Elevated CSF Serotonin in Prodromal Alzheimer’s Disease Patients Developing Psychosis

Introduction: Psychotic symptoms (PS) in Alzheimer’s disease (AD) are associated with unfavorable prognosis, including accelerated functional decline and reduced survival. Multiple neurotransmitter systems have been implicated in the pathophysiology of PS, with the serotonergic system emerging as particularly relevant. Materials and Methods: Between 2010 and 2020, 120 patients with prodromal AD and 26 cognitively healthy controls underwent comprehensive evaluation, including clinical history, neurological and neuropsychological assessment, neuroimaging, and lumbar puncture.
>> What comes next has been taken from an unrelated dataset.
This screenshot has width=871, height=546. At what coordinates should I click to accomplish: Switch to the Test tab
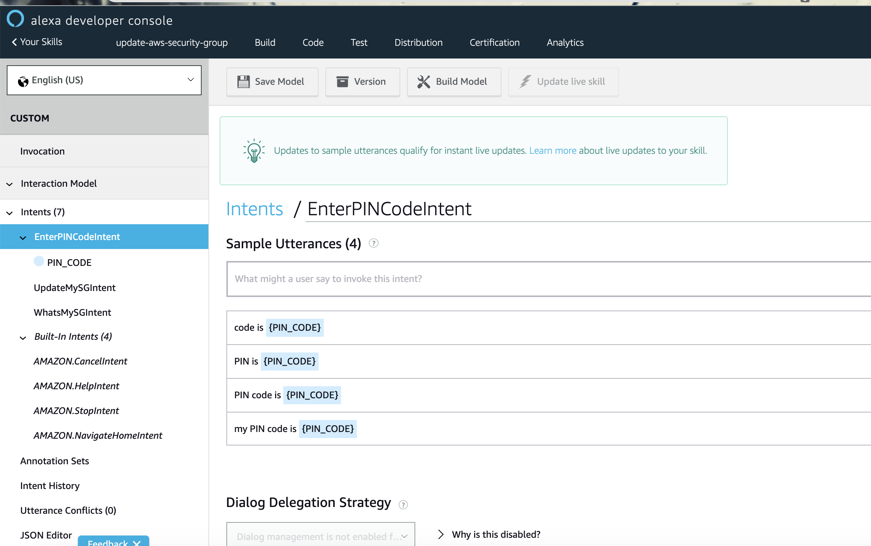359,42
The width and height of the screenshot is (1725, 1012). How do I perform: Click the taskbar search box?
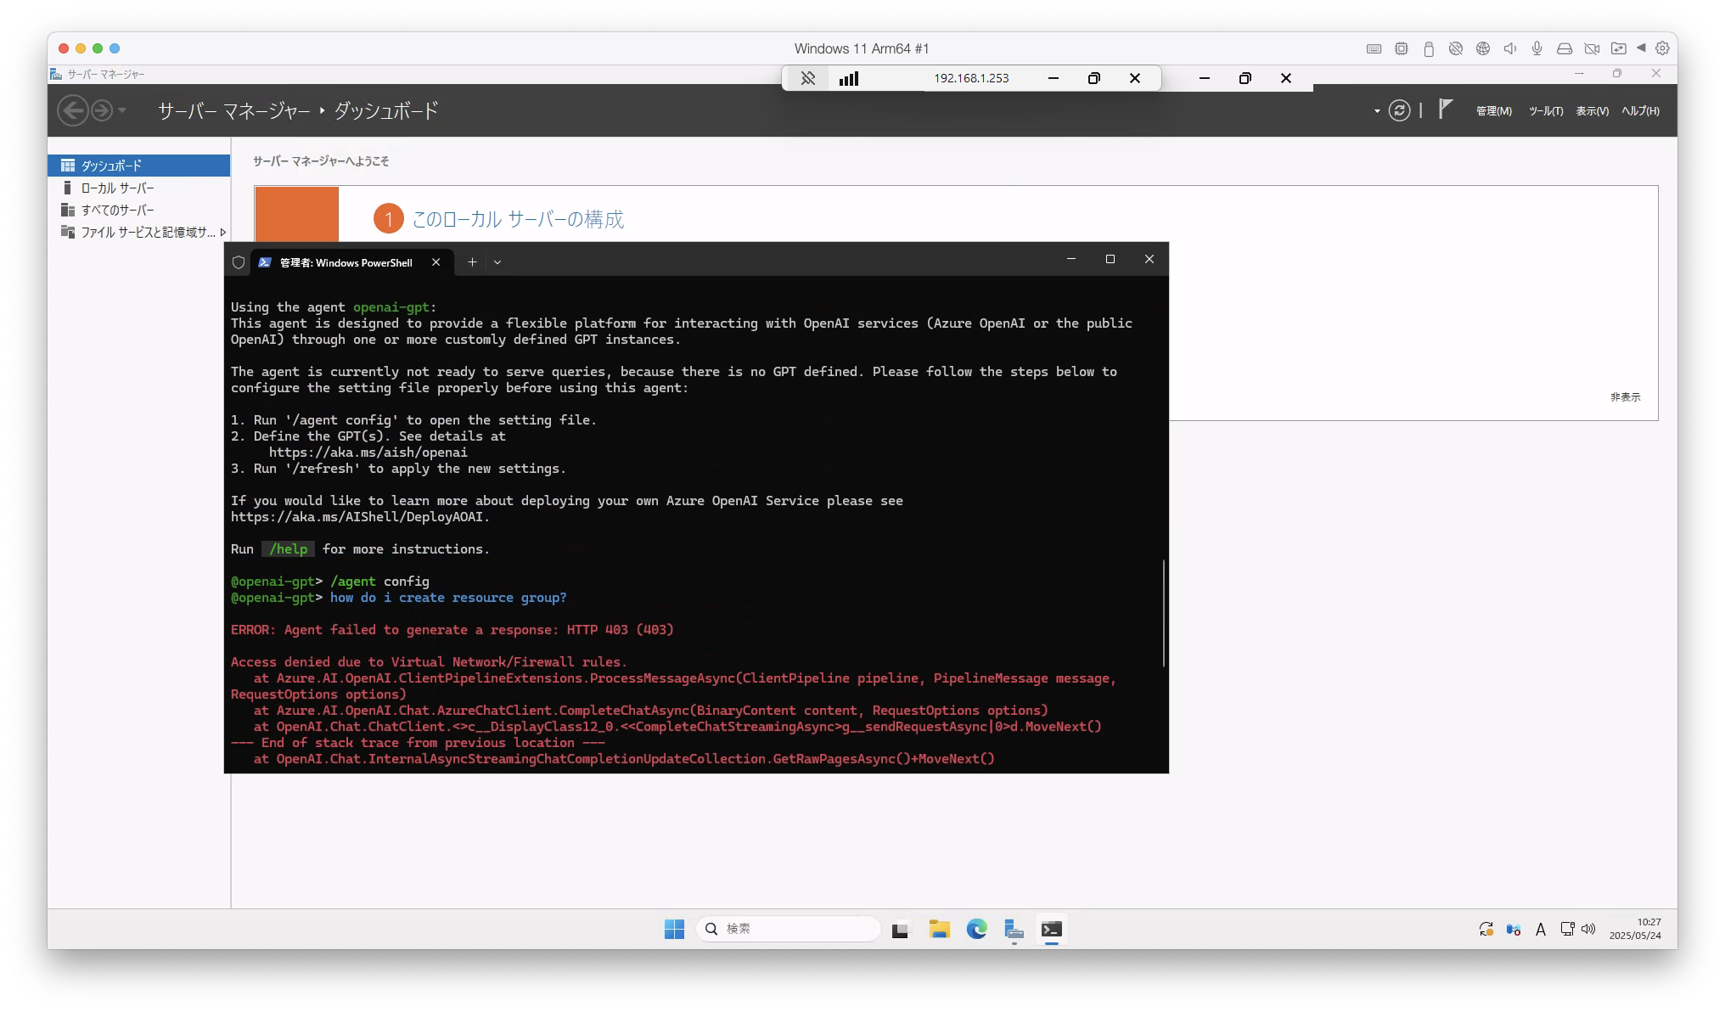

All participants underwent longitudinal clinical monitoring for a minimum of five years or until the emergence of PS. In February 2024, baseline cerebrospinal fluid (CSF) serotonin (5-HT) concentrations were quantified using competitive ELISA (FineTest, Wuhan, China). Results: CSF 5-HT levels were significantly elevated (p < 0.003) in patients who subsequently developed psychosis (n = 49) compared with those who remained free of PS during the 8-year follow-up (n = 19). A threshold of 4.89 ng/mL yielded 80% sensitivity for identifying individuals at risk. Baseline Neuropsychiatric Inventory (NPI; p < 0.001) and Unified Parkinson’s Disease Rating Scale part III (UPDRS III; p < 0.009) scores also demonstrated strong discriminative capacity. Conclusions: Measurement of CSF 5-HT and detailed clinical profiling in prodromal AD may provide predictive value for psychosis onset within 8 years of diagnosis. To our knowledge, this is the first study to report CSF 5-HT findings in AD patients.